Just weeks ago, many of us didn’t imagine that we would find ourselves working from home for an uncertain period. Like everyone else, LGBTI activists and organisations are learning to cope with the current unprecedented situation and adjusting to new routines.
Working remotely might be a sudden new norm for many of us, but for others, it’s business as usual. The staff of All Out, a member organisation of ILGA-Europe that fights for LGBT+ rights around the world, are used to operating virtually every day. Based in home-offices in London, New York, Berlin, Sao Paulo, Milan and more, they’re sharing their top tips for working together virtually and productively across timezones.
1. Avoid asking critical questions or assigning critical tasks on chat.
People don’t review group chats all the time and might miss your message.
2. Start a separate chat.
If you need to have a chat conversation in which one or more people in the group doesn’t need to be included, start a separate chat with the people you need to talk to.
3. Make sure you’re using the correct chat room.
Creating different chat rooms for different core groups is a great idea for not overwhelming people with messages, but always make sure to double-check to make sure you are messaging in the correct group chat.
1. Assign a facilitator for each team meeting.
These can be assigned in rotating fashion if needed. The facilitator will be in charge of bringing up the important points of discussion to the meeting.

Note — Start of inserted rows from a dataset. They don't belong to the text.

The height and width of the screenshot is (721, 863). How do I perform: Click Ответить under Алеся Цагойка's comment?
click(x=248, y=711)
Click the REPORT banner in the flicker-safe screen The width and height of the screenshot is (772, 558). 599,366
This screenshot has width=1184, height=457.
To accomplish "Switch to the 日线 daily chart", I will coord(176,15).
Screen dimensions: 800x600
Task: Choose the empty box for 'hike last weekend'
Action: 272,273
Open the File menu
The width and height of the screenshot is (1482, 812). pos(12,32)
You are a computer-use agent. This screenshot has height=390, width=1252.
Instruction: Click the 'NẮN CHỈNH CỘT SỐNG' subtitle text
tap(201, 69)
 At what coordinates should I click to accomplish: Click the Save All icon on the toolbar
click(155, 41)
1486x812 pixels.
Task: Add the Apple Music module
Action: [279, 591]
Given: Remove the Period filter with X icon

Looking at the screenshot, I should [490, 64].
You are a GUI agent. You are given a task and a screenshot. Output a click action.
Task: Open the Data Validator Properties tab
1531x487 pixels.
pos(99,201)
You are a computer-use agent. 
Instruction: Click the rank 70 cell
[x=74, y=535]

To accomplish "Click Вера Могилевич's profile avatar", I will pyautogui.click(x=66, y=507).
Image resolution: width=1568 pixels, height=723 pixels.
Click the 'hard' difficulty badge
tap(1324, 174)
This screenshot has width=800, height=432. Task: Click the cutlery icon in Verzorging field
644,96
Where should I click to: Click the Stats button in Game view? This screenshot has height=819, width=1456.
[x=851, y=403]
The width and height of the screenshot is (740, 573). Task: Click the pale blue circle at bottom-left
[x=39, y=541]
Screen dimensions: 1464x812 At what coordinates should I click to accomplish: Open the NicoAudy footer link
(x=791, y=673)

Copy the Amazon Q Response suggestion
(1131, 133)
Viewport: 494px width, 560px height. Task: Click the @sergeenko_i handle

2. Keep an updated document.
It’s good for people to be able to see the meeting points, so they can be prepared for the discussion and raise any assignments or updates.
3. Create a protocol for communicating.
You want to avoid people talking over each other. You can use a simple ‘hand raised’ protocol to call out each person when you are discussing any items.
4. Mute yourself when not speaking.
Background noise can kill a conference call.
Following a pattern will help everyone get in the right headspace and prioritise the correct items. Some examples are:
1. Weekly team meetings.
Gather the full team to go over important work items for the week.
2. Department team meetings.
Dedicated meetings for different departments or sub-groups in your team. This can be done once a week as well, depending on need.
3. Daily huddles for smaller groups.
A shorter daily check-in on priorities and pending items.
4. Weekly or bi-weekly check-ins with supervisors.
These should be set up for each team member.